In this way, the object fulfils a different purpose, in which the very act of being discarded is its point of utility. The object absorbs the intangible, emotional parts of human experience (themselves often broken ones; a love, a hope, a dream) and gives these experiences a place to live.
Such an object is not so much a manifestation of an emotional landscape. Rather, as a reification of the emotional world (to validate it and make it something of substance), it is a receptacle; something that can house this world.
In making an emotional landscape something physical and dually allowing it to belong somewhere physical, it can also be physically parted from. In this way, it can be emptied out of heart and mind, where it no longer belongs. This then is a kind of psychic transaction between person and object – an approach sometimes used in grief therapy.

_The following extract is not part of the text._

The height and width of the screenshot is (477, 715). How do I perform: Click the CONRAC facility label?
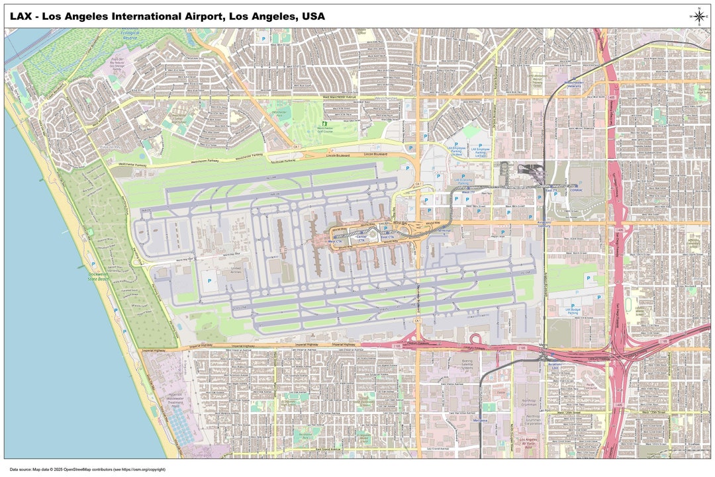pos(577,190)
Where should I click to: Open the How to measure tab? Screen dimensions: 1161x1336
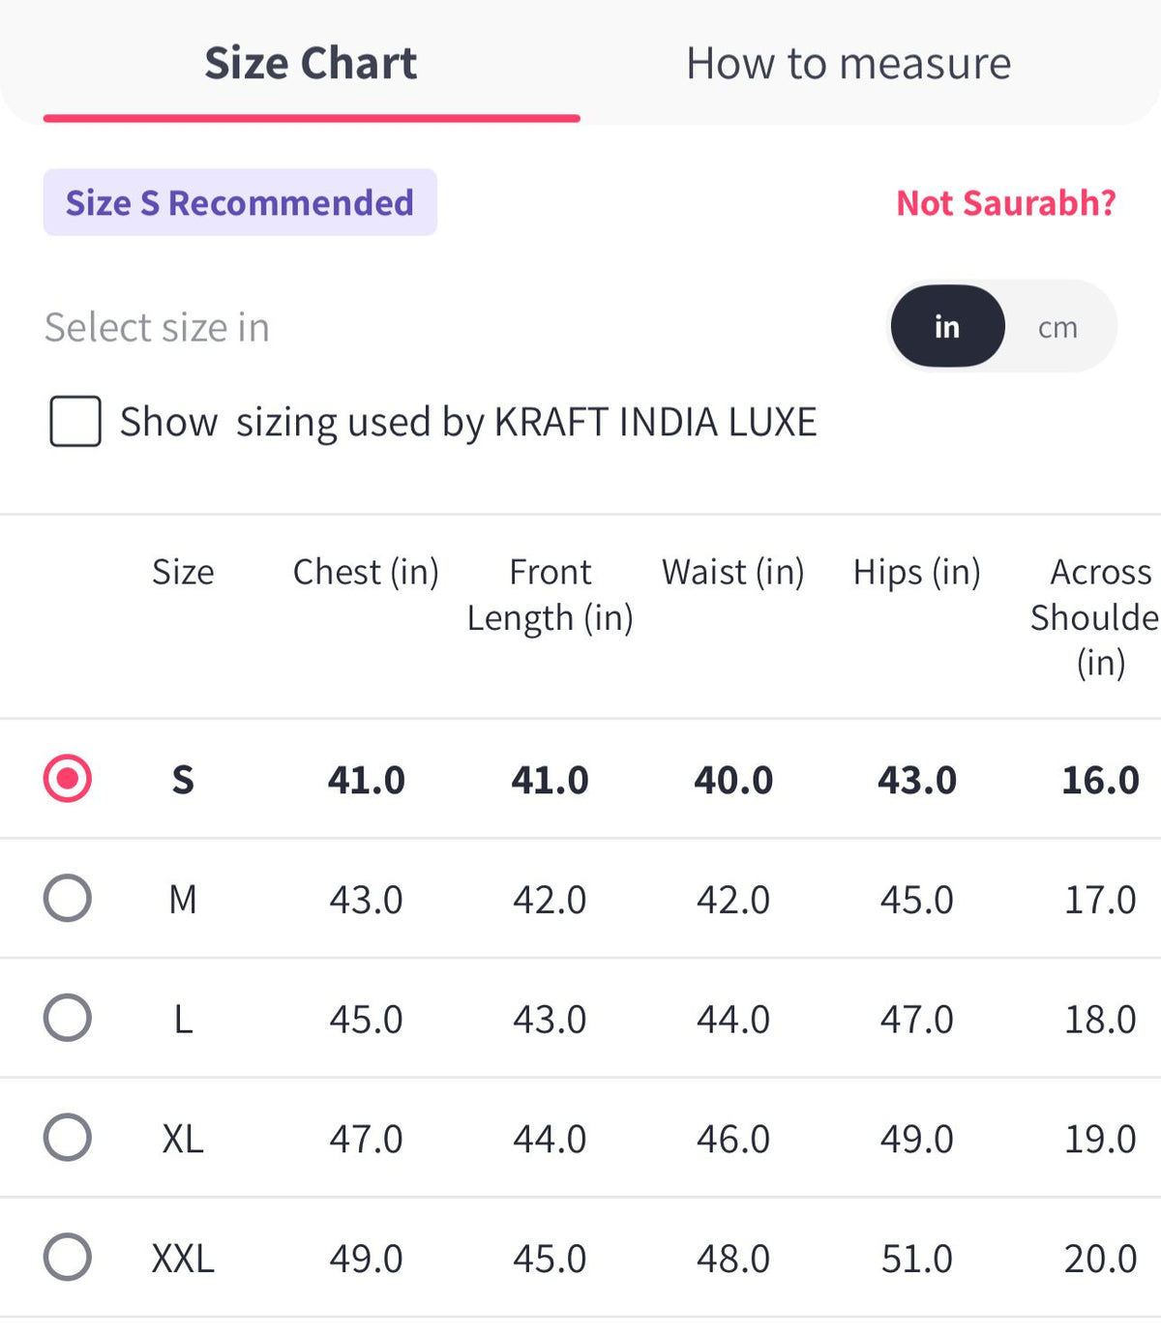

When considering the potential for this type of meaning in any object, it is possible to believe that the part that is thrown away is not necessarily that which is valued least, or is valueless.
Rather, its cost – whether as cast off, a fragment, or something lost – cannot be known.
And, as the French surrealists would argue, therein lies its ultimate creative potential. Its story occurs at whatever time it is able to tide up to the surface, ready to be found and able to be seen – not as disposable – but as a gem.
Ready once more to find a home, or perhaps, to something or someone, be one.